-- WORK INSTRUCTION --
From the entries below, return every line that includes the word "Statement".

-- DATASET EXTRACT --

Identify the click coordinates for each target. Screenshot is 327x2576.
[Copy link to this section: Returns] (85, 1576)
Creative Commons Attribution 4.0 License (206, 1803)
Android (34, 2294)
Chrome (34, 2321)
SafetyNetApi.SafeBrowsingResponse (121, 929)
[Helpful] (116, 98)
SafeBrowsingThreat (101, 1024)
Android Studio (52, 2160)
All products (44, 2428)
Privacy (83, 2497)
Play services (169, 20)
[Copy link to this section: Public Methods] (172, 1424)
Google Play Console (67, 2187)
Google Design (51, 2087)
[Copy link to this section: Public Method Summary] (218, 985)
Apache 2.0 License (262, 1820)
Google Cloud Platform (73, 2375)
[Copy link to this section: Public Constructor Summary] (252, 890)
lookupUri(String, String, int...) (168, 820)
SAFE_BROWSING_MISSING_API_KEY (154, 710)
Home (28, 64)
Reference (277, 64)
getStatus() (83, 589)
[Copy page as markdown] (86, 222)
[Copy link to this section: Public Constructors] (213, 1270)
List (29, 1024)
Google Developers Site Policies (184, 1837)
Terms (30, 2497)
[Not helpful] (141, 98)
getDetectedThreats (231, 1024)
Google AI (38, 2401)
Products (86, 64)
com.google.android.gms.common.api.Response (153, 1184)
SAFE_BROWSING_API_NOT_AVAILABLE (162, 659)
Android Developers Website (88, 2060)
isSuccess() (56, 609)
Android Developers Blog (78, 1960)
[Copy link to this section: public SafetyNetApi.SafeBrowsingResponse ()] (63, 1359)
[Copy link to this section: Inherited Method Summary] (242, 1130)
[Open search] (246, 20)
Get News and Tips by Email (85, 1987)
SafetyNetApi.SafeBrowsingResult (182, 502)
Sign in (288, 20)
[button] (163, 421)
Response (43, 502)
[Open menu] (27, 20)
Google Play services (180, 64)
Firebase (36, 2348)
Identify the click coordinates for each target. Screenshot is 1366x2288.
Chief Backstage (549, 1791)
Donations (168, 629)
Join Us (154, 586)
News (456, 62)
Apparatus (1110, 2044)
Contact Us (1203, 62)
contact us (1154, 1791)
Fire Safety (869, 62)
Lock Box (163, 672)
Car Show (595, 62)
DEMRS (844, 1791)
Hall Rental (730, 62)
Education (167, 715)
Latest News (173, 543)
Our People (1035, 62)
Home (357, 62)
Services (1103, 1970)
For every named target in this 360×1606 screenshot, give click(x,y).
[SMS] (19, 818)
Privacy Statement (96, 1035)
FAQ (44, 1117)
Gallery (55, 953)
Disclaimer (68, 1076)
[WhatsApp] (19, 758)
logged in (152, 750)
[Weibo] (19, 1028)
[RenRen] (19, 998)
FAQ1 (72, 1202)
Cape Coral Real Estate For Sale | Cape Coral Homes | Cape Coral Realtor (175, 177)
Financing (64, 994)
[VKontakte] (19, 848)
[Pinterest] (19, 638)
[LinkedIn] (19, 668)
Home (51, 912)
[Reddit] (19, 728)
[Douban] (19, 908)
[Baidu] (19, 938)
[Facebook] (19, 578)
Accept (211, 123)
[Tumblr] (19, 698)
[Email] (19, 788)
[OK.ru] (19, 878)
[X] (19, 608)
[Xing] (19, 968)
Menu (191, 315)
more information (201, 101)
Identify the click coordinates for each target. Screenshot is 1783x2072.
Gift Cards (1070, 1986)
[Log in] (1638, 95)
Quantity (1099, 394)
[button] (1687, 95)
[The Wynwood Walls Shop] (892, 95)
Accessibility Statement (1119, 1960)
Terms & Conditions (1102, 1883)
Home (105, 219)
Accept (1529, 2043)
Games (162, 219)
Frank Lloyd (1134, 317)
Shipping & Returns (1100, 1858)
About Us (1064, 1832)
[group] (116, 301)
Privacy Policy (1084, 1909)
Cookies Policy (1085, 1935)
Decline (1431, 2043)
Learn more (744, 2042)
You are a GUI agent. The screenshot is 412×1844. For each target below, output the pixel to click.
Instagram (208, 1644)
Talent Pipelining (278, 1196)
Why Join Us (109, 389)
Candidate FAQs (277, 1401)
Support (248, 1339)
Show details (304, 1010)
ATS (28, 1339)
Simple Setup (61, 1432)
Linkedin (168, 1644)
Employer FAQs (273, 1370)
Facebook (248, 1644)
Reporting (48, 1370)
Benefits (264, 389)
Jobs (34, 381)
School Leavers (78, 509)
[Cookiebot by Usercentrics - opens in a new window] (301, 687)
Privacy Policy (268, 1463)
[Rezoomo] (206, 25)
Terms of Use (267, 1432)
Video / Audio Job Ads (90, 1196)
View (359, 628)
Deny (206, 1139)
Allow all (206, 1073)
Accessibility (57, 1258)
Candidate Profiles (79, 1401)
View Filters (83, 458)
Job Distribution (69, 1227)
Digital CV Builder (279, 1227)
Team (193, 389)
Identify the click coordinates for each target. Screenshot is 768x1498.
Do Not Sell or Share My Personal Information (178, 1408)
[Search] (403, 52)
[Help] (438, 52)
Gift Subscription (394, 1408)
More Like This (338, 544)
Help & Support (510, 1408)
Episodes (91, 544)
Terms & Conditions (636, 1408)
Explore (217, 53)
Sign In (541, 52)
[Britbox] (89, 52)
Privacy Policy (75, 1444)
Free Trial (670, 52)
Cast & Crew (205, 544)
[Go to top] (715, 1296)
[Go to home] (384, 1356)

-- OUTPUT --
Privacy Statement (96, 1035)
Accessibility Statement (1119, 1960)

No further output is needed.